*** SUPPLIED INFORMATION ***

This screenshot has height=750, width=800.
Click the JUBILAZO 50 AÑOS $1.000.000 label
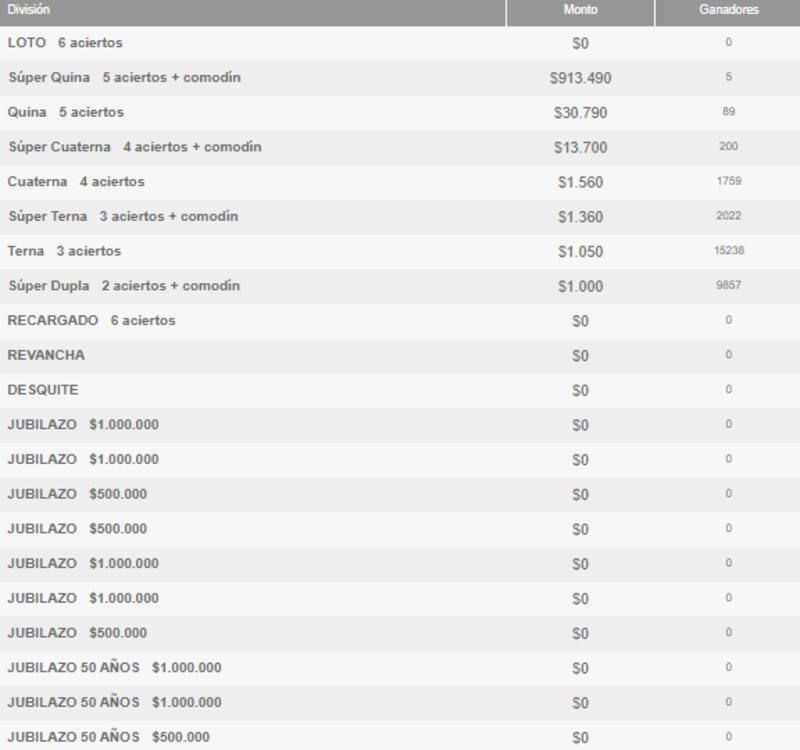110,667
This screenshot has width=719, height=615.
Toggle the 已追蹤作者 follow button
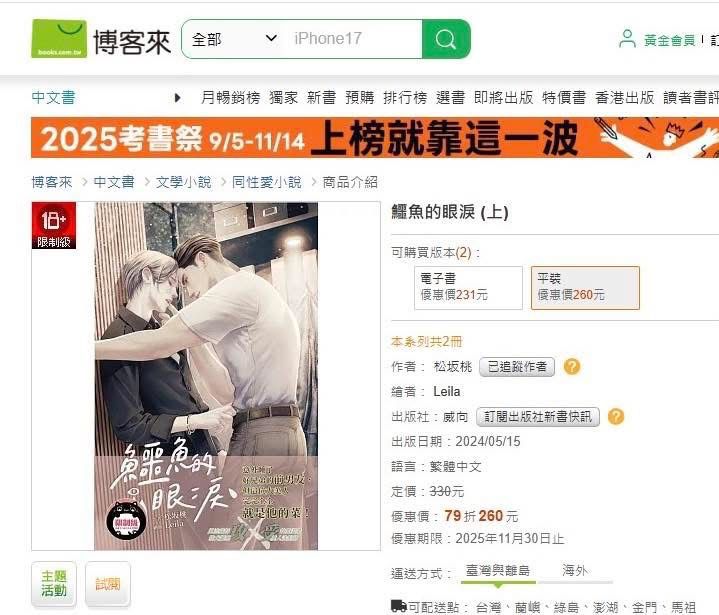pyautogui.click(x=517, y=367)
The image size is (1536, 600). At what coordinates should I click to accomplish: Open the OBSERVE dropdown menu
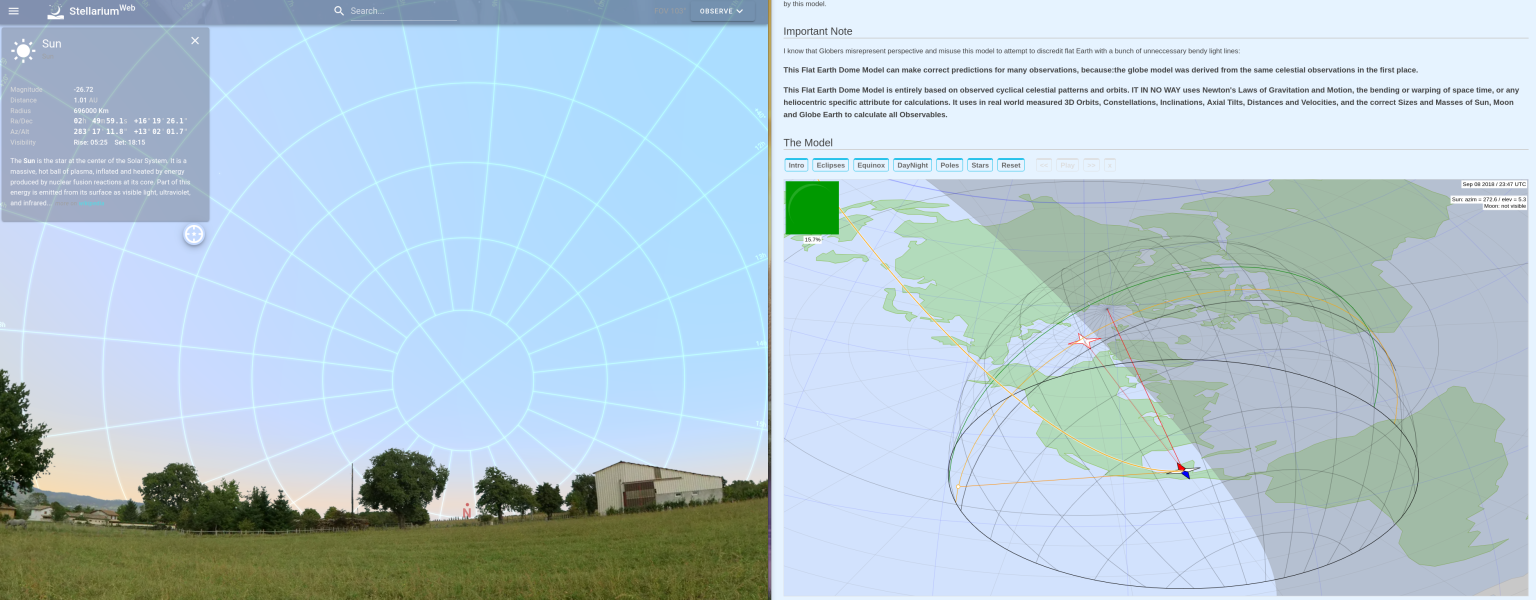coord(722,11)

*** End of SUPPLIED INFORMATION ***

Starting at the line that contains "The image size", write out every line through the end of the entries, both ends included, without any pictures.

The image size is (1536, 600). At what coordinates should I click to accomplish: Open the OBSERVE dropdown menu
coord(722,11)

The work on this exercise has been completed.